- [Assignment]
Pictures are not part of the copy. Set down exactly the lines from the one containing "Turn on the ECS Cuisine Chpt switch" through the last line of the material below.
============
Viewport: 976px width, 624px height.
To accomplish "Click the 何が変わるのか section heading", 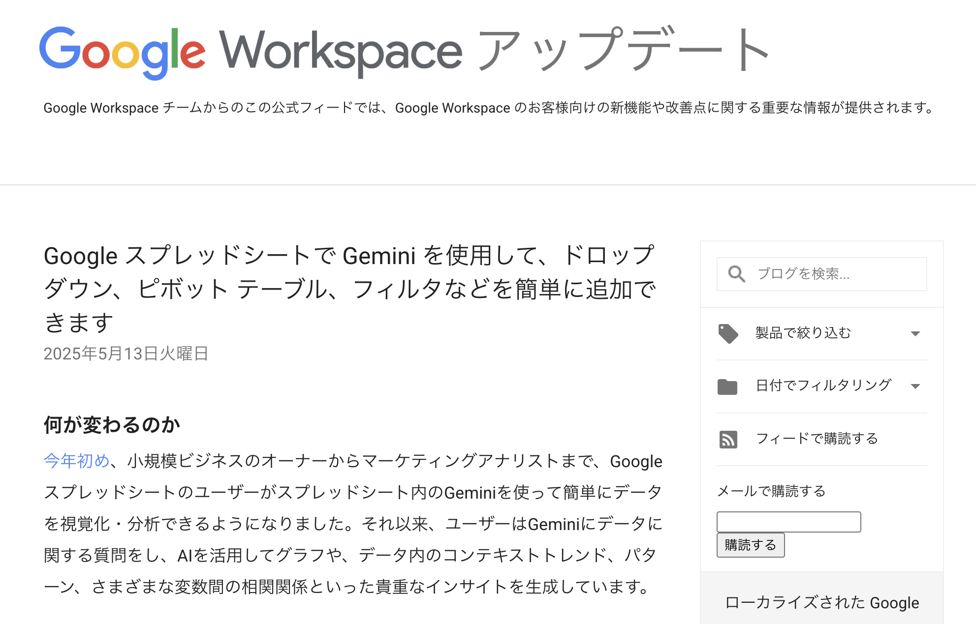I will pos(109,423).
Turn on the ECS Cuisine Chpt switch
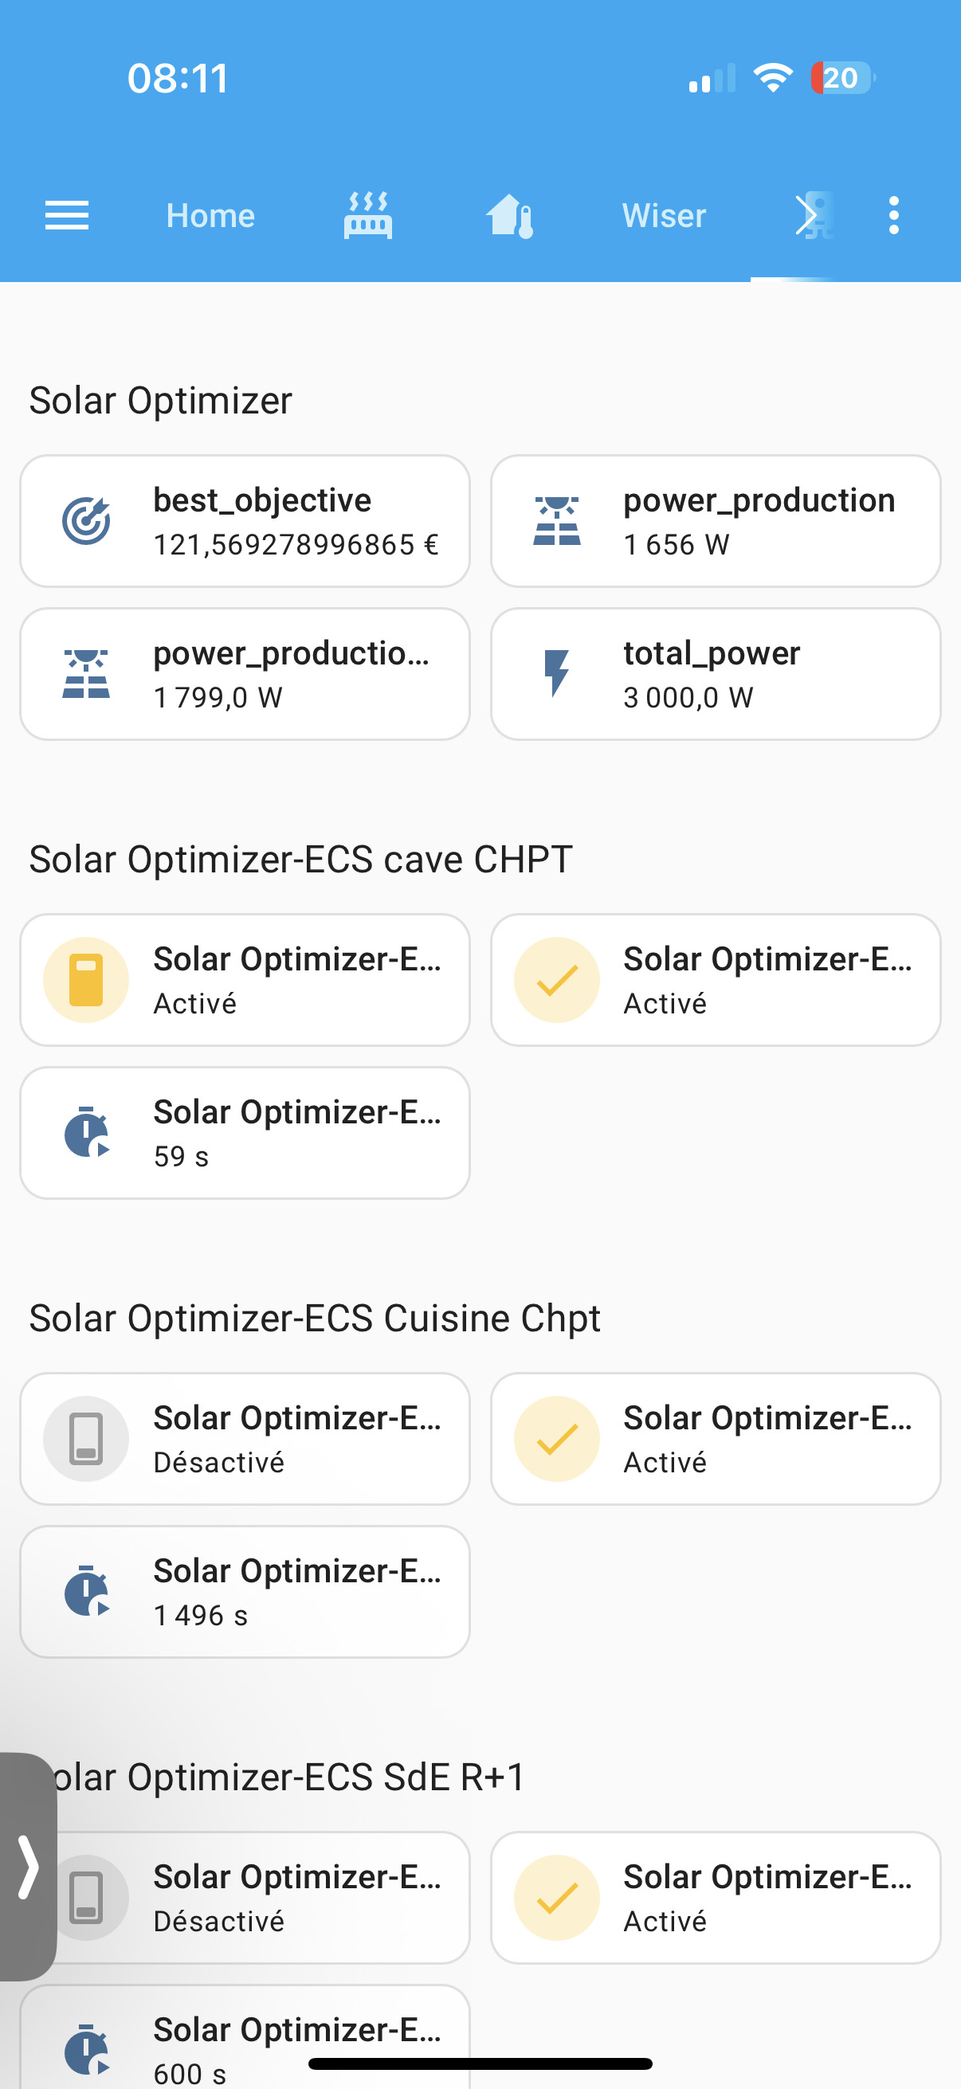The height and width of the screenshot is (2089, 961). (86, 1439)
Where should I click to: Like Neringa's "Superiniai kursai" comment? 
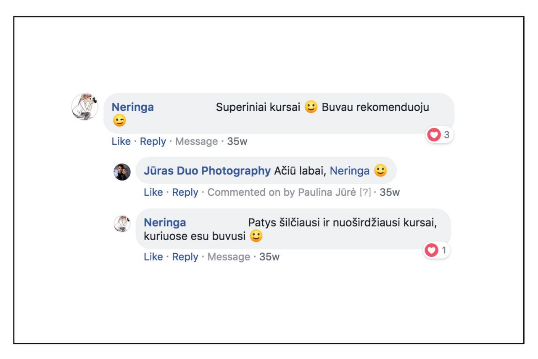click(x=121, y=141)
============
- [Exercise response]
Turn on the ECS Cuisine Chpt switch
The height and width of the screenshot is (2089, 961). (86, 1439)
Where should I click to: Like Neringa's "Superiniai kursai" comment? 
click(x=121, y=141)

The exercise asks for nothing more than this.